(Collected data entries)
>>>>>

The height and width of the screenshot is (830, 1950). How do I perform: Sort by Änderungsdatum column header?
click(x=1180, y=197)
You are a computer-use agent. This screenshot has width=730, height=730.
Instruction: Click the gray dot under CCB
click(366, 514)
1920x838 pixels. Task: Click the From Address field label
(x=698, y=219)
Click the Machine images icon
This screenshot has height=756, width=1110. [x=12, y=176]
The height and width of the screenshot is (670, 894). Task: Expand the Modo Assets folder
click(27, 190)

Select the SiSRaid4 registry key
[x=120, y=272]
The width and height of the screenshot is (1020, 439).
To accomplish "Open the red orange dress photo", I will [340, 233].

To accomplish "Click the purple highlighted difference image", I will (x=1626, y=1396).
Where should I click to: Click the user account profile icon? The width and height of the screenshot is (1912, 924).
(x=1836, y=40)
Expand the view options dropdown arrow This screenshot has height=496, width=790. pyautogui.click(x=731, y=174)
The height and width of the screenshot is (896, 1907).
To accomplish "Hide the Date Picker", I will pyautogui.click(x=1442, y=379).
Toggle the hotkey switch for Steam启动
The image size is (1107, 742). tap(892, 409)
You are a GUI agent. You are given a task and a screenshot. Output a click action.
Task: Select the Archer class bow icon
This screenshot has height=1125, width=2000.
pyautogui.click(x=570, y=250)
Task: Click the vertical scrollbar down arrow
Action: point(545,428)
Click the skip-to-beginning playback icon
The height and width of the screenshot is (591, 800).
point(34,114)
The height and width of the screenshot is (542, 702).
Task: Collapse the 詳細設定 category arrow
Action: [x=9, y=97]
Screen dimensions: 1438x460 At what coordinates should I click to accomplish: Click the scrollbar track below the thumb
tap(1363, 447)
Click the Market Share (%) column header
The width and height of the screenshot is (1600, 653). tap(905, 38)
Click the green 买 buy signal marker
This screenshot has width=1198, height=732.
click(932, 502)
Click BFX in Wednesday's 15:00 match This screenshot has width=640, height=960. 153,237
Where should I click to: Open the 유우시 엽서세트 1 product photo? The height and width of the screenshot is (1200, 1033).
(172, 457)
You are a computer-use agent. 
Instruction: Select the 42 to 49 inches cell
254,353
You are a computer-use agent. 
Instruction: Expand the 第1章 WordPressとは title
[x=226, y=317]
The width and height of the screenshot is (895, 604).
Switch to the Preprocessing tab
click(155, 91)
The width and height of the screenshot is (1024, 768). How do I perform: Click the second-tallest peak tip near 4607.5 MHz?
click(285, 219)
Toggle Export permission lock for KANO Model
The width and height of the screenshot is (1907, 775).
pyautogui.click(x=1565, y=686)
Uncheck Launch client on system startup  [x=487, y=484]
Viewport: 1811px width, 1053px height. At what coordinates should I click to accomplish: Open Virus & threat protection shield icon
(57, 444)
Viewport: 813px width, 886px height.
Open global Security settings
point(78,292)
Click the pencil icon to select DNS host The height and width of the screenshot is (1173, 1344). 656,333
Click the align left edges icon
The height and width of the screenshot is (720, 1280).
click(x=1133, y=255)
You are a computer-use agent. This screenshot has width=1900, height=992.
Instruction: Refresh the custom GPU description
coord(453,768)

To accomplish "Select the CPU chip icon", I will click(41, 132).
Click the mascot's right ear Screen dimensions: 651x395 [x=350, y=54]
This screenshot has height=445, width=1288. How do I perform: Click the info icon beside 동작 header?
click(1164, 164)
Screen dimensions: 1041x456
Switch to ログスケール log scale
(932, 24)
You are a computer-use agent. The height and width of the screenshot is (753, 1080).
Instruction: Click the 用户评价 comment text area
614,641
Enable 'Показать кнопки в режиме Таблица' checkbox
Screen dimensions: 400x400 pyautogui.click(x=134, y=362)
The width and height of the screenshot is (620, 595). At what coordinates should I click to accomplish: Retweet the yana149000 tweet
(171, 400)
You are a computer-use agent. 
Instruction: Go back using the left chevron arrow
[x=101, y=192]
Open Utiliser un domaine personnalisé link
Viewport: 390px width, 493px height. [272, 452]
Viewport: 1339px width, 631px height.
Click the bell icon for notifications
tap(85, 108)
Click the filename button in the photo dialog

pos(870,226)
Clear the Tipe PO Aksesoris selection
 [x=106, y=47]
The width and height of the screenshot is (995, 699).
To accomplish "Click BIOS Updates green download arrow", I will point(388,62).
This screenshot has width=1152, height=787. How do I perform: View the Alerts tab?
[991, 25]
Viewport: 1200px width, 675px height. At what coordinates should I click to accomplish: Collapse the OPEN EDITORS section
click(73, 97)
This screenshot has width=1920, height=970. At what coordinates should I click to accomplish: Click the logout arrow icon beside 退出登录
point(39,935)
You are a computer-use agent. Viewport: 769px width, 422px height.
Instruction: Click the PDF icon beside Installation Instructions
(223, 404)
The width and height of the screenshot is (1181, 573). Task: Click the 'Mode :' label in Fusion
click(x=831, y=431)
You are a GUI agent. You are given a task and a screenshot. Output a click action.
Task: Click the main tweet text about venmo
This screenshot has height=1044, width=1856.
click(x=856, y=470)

<<<<<

Repeat the entries exactly as they appear.

• [Task response]
The height and width of the screenshot is (830, 1950). How do I perform: Sort by Änderungsdatum column header?
click(x=1180, y=197)
You are a computer-use agent. This screenshot has width=730, height=730.
Instruction: Click the gray dot under CCB
click(366, 514)
1920x838 pixels. Task: Click the From Address field label
(x=698, y=219)
Click the Machine images icon
This screenshot has height=756, width=1110. [x=12, y=176]
The height and width of the screenshot is (670, 894). Task: Expand the Modo Assets folder
click(27, 190)

Select the SiSRaid4 registry key
[x=120, y=272]
The width and height of the screenshot is (1020, 439).
To accomplish "Open the red orange dress photo", I will [340, 233].

To accomplish "Click the purple highlighted difference image", I will (x=1626, y=1396).
Where should I click to: Click the user account profile icon? The width and height of the screenshot is (1912, 924).
(x=1836, y=40)
Expand the view options dropdown arrow This screenshot has height=496, width=790. pyautogui.click(x=731, y=174)
The height and width of the screenshot is (896, 1907).
To accomplish "Hide the Date Picker", I will pyautogui.click(x=1442, y=379).
Toggle the hotkey switch for Steam启动
The image size is (1107, 742). tap(892, 409)
You are a GUI agent. You are given a task and a screenshot. Output a click action.
Task: Select the Archer class bow icon
This screenshot has height=1125, width=2000.
pyautogui.click(x=570, y=250)
Task: Click the vertical scrollbar down arrow
Action: point(545,428)
Click the skip-to-beginning playback icon
The height and width of the screenshot is (591, 800).
point(34,114)
The height and width of the screenshot is (542, 702).
Task: Collapse the 詳細設定 category arrow
Action: [x=9, y=97]
Screen dimensions: 1438x460 At what coordinates should I click to accomplish: Click the scrollbar track below the thumb
tap(1363, 447)
Click the Market Share (%) column header
The width and height of the screenshot is (1600, 653). tap(905, 38)
Click the green 买 buy signal marker
This screenshot has width=1198, height=732.
click(932, 502)
Click BFX in Wednesday's 15:00 match This screenshot has width=640, height=960. 153,237
Where should I click to: Open the 유우시 엽서세트 1 product photo? The height and width of the screenshot is (1200, 1033).
(172, 457)
You are a computer-use agent. 
Instruction: Select the 42 to 49 inches cell
254,353
You are a computer-use agent. 
Instruction: Expand the 第1章 WordPressとは title
[x=226, y=317]
The width and height of the screenshot is (895, 604).
Switch to the Preprocessing tab
click(155, 91)
The width and height of the screenshot is (1024, 768). How do I perform: Click the second-tallest peak tip near 4607.5 MHz?
click(285, 219)
Toggle Export permission lock for KANO Model
The width and height of the screenshot is (1907, 775).
pyautogui.click(x=1565, y=686)
Uncheck Launch client on system startup  [x=487, y=484]
Viewport: 1811px width, 1053px height. At what coordinates should I click to accomplish: Open Virus & threat protection shield icon
(57, 444)
Viewport: 813px width, 886px height.
Open global Security settings
point(78,292)
Click the pencil icon to select DNS host The height and width of the screenshot is (1173, 1344). 656,333
Click the align left edges icon
The height and width of the screenshot is (720, 1280).
click(x=1133, y=255)
You are a computer-use agent. This screenshot has width=1900, height=992.
Instruction: Refresh the custom GPU description
coord(453,768)

To accomplish "Select the CPU chip icon", I will click(41, 132).
Click the mascot's right ear Screen dimensions: 651x395 [x=350, y=54]
This screenshot has height=445, width=1288. How do I perform: Click the info icon beside 동작 header?
click(1164, 164)
Screen dimensions: 1041x456
Switch to ログスケール log scale
(932, 24)
You are a computer-use agent. The height and width of the screenshot is (753, 1080).
Instruction: Click the 用户评价 comment text area
614,641
Enable 'Показать кнопки в режиме Таблица' checkbox
Screen dimensions: 400x400 pyautogui.click(x=134, y=362)
The width and height of the screenshot is (620, 595). At what coordinates should I click to accomplish: Retweet the yana149000 tweet
(171, 400)
You are a computer-use agent. 
Instruction: Go back using the left chevron arrow
[x=101, y=192]
Open Utiliser un domaine personnalisé link
Viewport: 390px width, 493px height. [272, 452]
Viewport: 1339px width, 631px height.
Click the bell icon for notifications
tap(85, 108)
Click the filename button in the photo dialog

pos(870,226)
Clear the Tipe PO Aksesoris selection
 [x=106, y=47]
The width and height of the screenshot is (995, 699).
To accomplish "Click BIOS Updates green download arrow", I will point(388,62).
This screenshot has width=1152, height=787. How do I perform: View the Alerts tab?
[991, 25]
Viewport: 1200px width, 675px height. At what coordinates should I click to accomplish: Collapse the OPEN EDITORS section
click(73, 97)
This screenshot has width=1920, height=970. At what coordinates should I click to accomplish: Click the logout arrow icon beside 退出登录
point(39,935)
You are a computer-use agent. Viewport: 769px width, 422px height.
Instruction: Click the PDF icon beside Installation Instructions
(223, 404)
The width and height of the screenshot is (1181, 573). Task: Click the 'Mode :' label in Fusion
click(x=831, y=431)
You are a GUI agent. You are given a task and a screenshot. Output a click action.
Task: Click the main tweet text about venmo
This screenshot has height=1044, width=1856.
click(x=856, y=470)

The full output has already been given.